- Work request:
Your answer should be the lines below from the one holding "Task: Open Leads Manager sidebar item" through the one holding "Click the CO2 cost prediction circle icon", copied exactly and with nothing else.

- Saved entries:
+--
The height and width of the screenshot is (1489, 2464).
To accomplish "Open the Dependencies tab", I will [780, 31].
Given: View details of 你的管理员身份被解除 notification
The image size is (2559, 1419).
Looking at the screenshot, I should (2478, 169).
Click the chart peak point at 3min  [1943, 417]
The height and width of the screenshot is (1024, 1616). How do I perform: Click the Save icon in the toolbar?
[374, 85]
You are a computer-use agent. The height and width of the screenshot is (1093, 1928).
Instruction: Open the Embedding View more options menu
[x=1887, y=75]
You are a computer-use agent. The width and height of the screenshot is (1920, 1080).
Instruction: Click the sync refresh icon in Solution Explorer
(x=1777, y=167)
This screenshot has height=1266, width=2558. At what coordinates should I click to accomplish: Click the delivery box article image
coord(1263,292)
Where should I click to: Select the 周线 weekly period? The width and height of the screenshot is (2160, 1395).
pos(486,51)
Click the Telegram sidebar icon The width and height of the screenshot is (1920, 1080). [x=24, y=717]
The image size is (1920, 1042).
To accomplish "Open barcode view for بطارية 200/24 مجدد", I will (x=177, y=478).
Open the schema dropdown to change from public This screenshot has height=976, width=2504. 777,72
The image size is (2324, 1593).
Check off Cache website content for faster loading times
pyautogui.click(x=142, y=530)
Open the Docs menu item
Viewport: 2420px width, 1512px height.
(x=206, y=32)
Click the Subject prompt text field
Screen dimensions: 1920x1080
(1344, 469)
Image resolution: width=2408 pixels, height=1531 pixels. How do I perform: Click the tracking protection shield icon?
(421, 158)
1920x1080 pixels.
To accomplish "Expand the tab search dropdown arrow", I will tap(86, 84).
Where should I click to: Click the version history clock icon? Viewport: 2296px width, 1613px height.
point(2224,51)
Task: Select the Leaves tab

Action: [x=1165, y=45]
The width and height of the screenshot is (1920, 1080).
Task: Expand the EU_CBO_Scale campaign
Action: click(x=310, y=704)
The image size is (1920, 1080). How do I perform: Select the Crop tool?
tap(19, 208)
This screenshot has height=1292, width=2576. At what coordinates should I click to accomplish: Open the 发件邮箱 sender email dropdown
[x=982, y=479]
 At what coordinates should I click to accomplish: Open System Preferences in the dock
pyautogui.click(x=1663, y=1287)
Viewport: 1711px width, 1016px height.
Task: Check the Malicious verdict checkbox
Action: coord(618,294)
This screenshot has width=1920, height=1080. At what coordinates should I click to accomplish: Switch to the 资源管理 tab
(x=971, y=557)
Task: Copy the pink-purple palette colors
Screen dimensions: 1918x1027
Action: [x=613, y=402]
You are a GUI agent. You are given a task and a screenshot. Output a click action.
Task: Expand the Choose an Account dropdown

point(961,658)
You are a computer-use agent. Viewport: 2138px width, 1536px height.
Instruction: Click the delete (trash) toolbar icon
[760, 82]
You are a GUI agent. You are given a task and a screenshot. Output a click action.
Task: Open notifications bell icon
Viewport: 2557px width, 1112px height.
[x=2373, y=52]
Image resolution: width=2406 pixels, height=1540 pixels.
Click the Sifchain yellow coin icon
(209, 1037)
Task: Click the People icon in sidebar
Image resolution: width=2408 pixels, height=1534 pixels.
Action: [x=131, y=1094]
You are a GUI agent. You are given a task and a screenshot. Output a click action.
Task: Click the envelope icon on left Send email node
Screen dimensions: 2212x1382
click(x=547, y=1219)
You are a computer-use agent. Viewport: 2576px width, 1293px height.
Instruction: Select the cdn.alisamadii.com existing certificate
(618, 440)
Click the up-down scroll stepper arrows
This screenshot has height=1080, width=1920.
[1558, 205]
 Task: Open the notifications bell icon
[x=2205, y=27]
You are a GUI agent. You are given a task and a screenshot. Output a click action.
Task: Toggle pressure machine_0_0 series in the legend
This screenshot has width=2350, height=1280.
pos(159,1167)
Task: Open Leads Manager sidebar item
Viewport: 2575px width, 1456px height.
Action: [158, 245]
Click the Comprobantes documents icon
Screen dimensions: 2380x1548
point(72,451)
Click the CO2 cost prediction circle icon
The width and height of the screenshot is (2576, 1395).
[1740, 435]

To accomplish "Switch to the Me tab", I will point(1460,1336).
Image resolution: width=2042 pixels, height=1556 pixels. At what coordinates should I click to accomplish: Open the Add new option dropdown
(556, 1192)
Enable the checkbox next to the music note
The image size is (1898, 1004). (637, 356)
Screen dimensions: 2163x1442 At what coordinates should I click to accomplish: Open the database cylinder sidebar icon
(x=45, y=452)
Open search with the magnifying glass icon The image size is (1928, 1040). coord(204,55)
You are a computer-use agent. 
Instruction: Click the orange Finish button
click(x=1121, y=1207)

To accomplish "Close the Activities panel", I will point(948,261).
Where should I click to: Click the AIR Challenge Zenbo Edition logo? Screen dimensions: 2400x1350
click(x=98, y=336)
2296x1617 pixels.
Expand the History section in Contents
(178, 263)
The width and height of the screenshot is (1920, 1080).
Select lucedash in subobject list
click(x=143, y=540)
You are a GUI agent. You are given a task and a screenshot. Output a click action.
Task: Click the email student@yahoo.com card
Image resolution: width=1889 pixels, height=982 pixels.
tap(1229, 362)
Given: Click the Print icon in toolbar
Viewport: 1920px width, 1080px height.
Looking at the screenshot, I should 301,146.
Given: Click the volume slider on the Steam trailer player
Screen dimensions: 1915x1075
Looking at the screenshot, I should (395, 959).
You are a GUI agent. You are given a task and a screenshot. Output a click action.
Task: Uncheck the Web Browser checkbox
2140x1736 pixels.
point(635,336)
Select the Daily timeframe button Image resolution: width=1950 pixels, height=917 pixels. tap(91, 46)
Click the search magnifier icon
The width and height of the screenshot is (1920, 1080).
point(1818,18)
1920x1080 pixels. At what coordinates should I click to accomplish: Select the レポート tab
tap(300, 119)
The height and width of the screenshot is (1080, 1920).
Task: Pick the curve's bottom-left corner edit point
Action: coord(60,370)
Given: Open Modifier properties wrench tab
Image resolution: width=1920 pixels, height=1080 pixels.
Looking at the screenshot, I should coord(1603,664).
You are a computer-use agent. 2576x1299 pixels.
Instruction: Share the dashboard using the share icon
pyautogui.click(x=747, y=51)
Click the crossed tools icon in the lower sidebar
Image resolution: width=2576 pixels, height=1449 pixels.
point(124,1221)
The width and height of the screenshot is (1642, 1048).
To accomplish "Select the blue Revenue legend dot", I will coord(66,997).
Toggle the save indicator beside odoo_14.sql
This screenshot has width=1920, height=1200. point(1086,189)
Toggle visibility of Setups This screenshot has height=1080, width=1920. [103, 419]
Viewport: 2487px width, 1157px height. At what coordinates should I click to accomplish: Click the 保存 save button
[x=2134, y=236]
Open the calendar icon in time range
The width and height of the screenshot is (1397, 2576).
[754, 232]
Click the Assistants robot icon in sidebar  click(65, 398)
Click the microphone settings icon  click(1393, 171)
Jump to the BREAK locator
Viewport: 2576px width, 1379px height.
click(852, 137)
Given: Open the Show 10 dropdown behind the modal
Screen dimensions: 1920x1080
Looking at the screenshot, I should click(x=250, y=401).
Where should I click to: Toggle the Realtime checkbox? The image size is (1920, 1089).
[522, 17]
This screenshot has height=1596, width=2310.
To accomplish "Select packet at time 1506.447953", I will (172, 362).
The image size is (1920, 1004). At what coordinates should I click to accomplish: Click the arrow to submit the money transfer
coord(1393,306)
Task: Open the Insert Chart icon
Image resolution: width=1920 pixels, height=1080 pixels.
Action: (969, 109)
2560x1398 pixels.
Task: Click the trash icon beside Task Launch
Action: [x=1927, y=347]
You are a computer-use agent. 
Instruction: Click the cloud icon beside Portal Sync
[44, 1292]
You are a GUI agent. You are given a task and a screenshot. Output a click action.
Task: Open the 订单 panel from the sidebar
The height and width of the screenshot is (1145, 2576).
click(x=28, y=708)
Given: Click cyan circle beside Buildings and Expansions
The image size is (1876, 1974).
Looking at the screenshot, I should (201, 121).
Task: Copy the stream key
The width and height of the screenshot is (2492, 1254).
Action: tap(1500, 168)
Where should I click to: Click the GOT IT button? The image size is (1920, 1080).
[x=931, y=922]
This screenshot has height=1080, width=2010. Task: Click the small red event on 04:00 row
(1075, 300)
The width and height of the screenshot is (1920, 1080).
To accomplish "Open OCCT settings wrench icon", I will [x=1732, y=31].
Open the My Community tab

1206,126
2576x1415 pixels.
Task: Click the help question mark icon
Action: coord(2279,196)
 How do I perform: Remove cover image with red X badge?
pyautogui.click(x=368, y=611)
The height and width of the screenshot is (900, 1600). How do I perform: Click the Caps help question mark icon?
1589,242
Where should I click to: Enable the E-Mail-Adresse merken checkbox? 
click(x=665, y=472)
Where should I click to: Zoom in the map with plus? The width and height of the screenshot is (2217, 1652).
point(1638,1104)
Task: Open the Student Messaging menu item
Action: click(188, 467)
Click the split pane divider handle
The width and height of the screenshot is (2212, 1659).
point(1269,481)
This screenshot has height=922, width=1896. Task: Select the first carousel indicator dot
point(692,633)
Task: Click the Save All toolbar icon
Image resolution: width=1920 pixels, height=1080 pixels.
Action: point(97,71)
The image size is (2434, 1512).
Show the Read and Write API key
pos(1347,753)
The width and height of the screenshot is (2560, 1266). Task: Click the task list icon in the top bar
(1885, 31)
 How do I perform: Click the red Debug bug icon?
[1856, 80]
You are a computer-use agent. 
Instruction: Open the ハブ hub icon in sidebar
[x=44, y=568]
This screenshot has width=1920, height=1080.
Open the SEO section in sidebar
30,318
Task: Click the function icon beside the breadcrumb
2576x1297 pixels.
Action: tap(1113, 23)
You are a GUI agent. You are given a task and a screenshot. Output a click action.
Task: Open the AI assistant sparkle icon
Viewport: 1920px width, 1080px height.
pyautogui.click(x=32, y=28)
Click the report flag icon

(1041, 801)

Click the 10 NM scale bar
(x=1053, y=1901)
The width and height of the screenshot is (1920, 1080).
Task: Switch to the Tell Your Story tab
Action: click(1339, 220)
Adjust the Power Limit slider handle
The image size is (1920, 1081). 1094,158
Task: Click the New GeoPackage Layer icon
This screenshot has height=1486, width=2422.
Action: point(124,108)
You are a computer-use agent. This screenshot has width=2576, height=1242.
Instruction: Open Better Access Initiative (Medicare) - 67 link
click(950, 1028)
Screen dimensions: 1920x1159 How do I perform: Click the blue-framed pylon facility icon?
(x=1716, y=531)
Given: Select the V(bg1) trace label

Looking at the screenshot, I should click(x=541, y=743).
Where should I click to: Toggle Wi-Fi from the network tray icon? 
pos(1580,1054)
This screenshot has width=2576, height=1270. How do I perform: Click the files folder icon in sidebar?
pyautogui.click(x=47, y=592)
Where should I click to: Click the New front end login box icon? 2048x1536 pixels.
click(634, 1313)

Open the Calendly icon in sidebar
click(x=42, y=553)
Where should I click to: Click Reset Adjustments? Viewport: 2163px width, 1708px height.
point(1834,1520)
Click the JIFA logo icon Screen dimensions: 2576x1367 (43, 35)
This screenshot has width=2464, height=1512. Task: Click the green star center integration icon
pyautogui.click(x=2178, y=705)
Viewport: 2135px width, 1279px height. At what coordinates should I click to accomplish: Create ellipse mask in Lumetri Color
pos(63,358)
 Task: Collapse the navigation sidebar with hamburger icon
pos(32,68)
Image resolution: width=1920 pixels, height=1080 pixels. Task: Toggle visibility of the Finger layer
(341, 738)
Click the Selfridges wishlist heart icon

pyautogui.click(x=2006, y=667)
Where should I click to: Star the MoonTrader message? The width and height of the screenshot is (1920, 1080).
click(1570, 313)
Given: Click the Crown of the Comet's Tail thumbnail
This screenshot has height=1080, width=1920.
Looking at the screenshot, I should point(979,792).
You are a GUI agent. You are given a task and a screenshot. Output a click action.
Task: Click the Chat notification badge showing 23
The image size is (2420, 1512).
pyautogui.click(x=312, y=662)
+--
- Your response:
Task: Open Leads Manager sidebar item
Viewport: 2575px width, 1456px height.
Action: [158, 245]
Click the Comprobantes documents icon
Screen dimensions: 2380x1548
point(72,451)
Click the CO2 cost prediction circle icon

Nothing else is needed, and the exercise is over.